[Exercise description] Pull out every line below that contains the word "screenshot".
## BEGIN Data provided
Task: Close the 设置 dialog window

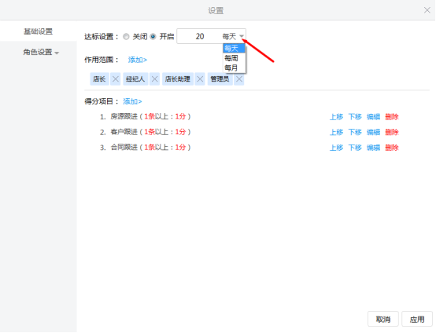Action: click(x=427, y=10)
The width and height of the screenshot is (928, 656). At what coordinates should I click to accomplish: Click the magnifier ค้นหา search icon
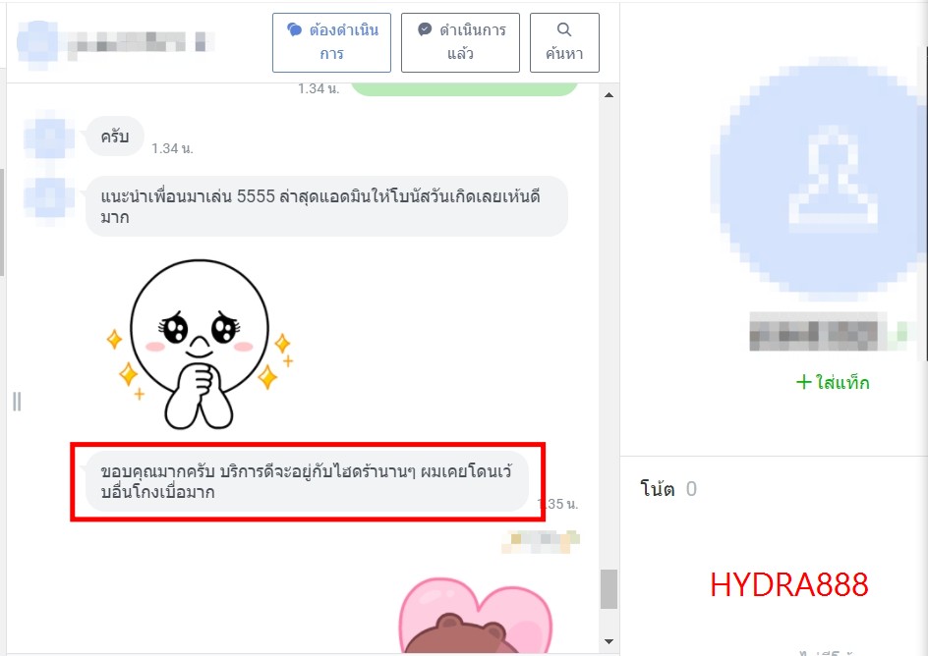coord(563,30)
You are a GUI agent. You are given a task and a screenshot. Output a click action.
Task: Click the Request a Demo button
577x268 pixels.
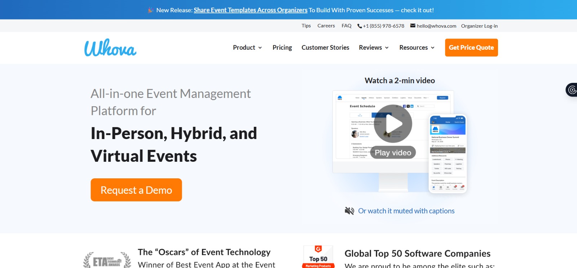coord(136,190)
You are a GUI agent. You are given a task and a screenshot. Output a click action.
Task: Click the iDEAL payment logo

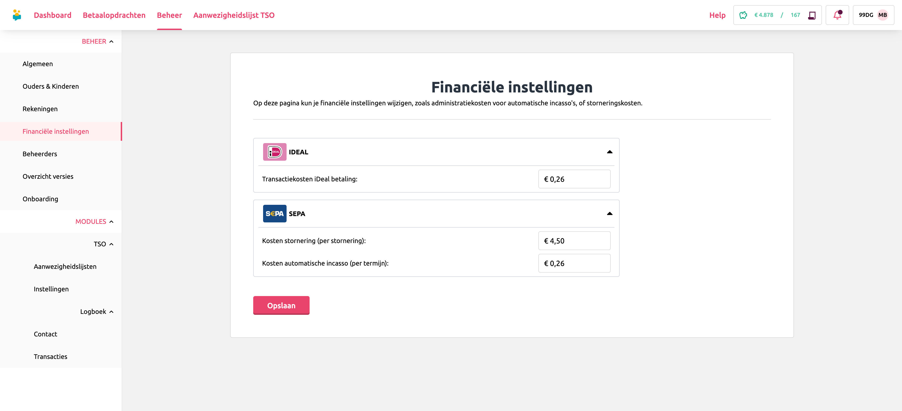click(x=275, y=152)
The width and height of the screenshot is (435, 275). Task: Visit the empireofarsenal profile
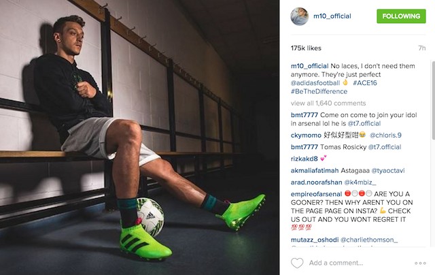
## END Data provided
[Final result]
The width and height of the screenshot is (928, 656). At what coordinates should I click to accomplish: Click the magnifier ค้นหา search icon
You are a GUI agent. You are given a task and a screenshot. Output a click action.
You are a GUI agent. You are given a task and a screenshot. Output a click action.
The width and height of the screenshot is (435, 275). Task: Visit the empireofarsenal profile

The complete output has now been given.